Sur ces parole, Balor se mit à poursuivre la trace du corrompu, traversant les éclats de verres et la boue ensanglanté. Par chance, il laissait ses traces sur le sol, et avec l'aide de témoins potentiels il n'allait pas tarder à le retrouver dans ce dédale. Finalement, la tâche la bien plus ardue revenait à Auly, qui avait un blessé hurlant à la mort devant les yeux, et des réponses à donner. Alors qu'elle s'approcha sans bruit à la jambe du pauvre homme, les langues se délièrent et l'un des hommes s'avança.

-…Qu'est ce qu'il lui est arrivé ? Cette noirceur …

Elle déchira proprement les bas au niveau de la morsure : Du sang coule un mucus noirâtre semblable à ce qui ressortait de la bouche de l'homme recherché.  Sa réaction face la douleur de l'homme ne fut qu'empathie. Ainsi,  des bouffés de chaleurs plein la tête, elle peinait encore sur les mesures à mettre en œuvre tandis que sa réponse lui accorderait le temps de la réflexion.

-Ceci est ce que l'on nomme ‘'Corruption''. Un mal ancestral pouvant toucher toutes créatures possédant une âme, la rongeant de l'intérieur. Votre ami en a été touché très certainement à cause d'un trouble qu'il aurait pu vivre ces dernières semaines… peu être même ses dernières années. Quoi qu'il en soit, cela ne date pas d'aujourd'hui.

Enfin décidé, elle plaqua d'une main la jambe de l'homme sur le sol, utilisant dans un même temps les vêtements du malade comme garrot. De son autre main jaillie une certaine clarté : une lumière apaisante n'ayant pas de forme physique se concentre sur la chaire sanguinolente. L'effet ne semble immédiat, mais elle s'attend fermement à un résultat positif.

-Et… Pourquoi ? Quel trouble ? Markus ne se comportait pas bizarrement ! Qu'est qui aurait pu…

-La colère, la haine, la peur… Toutes émotions négatives peuvent en être la cause, si on ne les contrôles pas, si on s'y expose trop longtemps… si on vit dans le noir, qu'on abandonne l'espoir, la vie… Plus spontanément, un contact avec le miasme peut aussi…

Vint alors une réaction inattendu de ses soins pour l'inquisitrice : Alors que son patient cessait enfin de gémir à la mort, la matière sombre disparu subitement de la chaire, comme absorbée par le sang lui-même. Toutes veines visibles devinrent noire à travers la peau, aussi la jambe elle-même fut pris de spasmes ininterrompu jusqu'au niveau de sa main droite contenant du mieux les contractions. Dans un même temps, la blessure disparue totalement, seul la souffrance se lit aux yeux de l'homme et de la mage qui croyait bien faire.

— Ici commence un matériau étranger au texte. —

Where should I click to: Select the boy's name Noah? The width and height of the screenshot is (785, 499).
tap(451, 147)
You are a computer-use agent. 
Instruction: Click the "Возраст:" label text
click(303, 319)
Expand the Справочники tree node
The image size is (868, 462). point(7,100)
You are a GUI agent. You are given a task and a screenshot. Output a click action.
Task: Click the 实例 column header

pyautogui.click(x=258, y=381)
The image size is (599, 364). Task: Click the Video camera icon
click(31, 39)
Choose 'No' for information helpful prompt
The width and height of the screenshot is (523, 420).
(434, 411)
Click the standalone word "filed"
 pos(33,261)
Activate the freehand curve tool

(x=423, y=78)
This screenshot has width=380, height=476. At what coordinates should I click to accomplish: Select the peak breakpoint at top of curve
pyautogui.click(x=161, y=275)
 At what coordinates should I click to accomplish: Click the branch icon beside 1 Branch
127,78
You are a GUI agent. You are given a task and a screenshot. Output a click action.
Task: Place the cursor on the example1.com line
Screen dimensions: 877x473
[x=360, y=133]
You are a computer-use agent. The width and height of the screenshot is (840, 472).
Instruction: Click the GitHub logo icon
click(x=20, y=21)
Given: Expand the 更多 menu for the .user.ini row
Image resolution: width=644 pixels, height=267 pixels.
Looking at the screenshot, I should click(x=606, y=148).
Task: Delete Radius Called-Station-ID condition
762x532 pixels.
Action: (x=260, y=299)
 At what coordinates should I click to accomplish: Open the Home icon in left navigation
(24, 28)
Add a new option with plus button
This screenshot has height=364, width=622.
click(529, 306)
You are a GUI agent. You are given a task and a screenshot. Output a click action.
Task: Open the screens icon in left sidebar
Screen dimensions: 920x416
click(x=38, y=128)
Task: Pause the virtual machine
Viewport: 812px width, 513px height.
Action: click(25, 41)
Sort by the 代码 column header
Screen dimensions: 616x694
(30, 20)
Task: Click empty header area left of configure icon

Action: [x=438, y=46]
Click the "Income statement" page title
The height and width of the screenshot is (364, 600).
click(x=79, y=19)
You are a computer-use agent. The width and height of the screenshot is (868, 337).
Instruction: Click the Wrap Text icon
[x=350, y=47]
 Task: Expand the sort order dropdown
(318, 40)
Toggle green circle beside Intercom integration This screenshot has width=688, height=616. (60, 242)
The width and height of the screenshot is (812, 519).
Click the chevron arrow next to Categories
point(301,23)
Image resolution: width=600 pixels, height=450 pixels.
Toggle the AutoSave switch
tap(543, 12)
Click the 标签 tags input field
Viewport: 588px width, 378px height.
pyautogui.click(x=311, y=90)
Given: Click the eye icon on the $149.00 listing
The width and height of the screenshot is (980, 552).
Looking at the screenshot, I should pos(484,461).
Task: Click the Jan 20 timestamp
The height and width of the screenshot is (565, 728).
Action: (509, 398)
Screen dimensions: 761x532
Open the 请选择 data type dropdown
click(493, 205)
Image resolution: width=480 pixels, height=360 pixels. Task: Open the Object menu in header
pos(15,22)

Hélas sous la pression et par manque d'expérience, elle venait de commettre une terrible erreur qui allait changer la vie de ce pauvre homme jusqu'à la fin de ses jours.

-Je suis si désolé…

Sous l'émotion, elle en versa une larme… n'ayant aucun objet contendant sous la main, ses mains devinrent flammes et l'homme rugissait de nouveau. Si bien fut elle courte, La cautérisation lui paru être longue comme des heures, aussi bien pour elle que pour lui. Le métal brulant qu'était ses gantelets lui permettait aussi bien de comprendre sa douleur tant ses mains semblait fondre aux derniers instants.

Plus tard, elle se releva en trombe, arrachant au plus vite le métal nuisible de ses membres. Elle avait réussi, le reste du corps était hors d'atteinte. Néanmoins… il n'y avait plus de vie à protéger.

Le malheureux avait succombé, cette souffrance était de trop.

L'abattement fut total autant pour elle que pour les deux miliciens abasourdi, ainsi que le pauvre môme en pleine léthargie face au spectacle macabres dont il avait pu être témoin. Nul n'avait les mots, que ce soit un quelconque reproche, ou bien même une parole envers le défunt, tous attendaient qu'elle s'éloigne, le plus loin possible. Elle n'était plus la bienvenue.

Quand bien même, la chasse n'en était point terminée. Le chevalier Balor s'appliquait fermement à suivre les quelques traces de pas qu'il lui était donné de pister, quand alors la chose lui tomba dessus au coin d'une rue. Ils tombèrent, le monstre non-humain s'essaya encore à la morsure, il n'eut que du fer cendré à se mettre sous la dent. D'ailleurs, ci fait il perdit prise les muqueuses brulées par le sortilège rayonnant sur l'armure.  L'effet était tel qu'il se retrouva même à délirer un instant, le temps pour Balor de recouvrer son pommeau perdu dans la chute, et lui assener le coup fatidique.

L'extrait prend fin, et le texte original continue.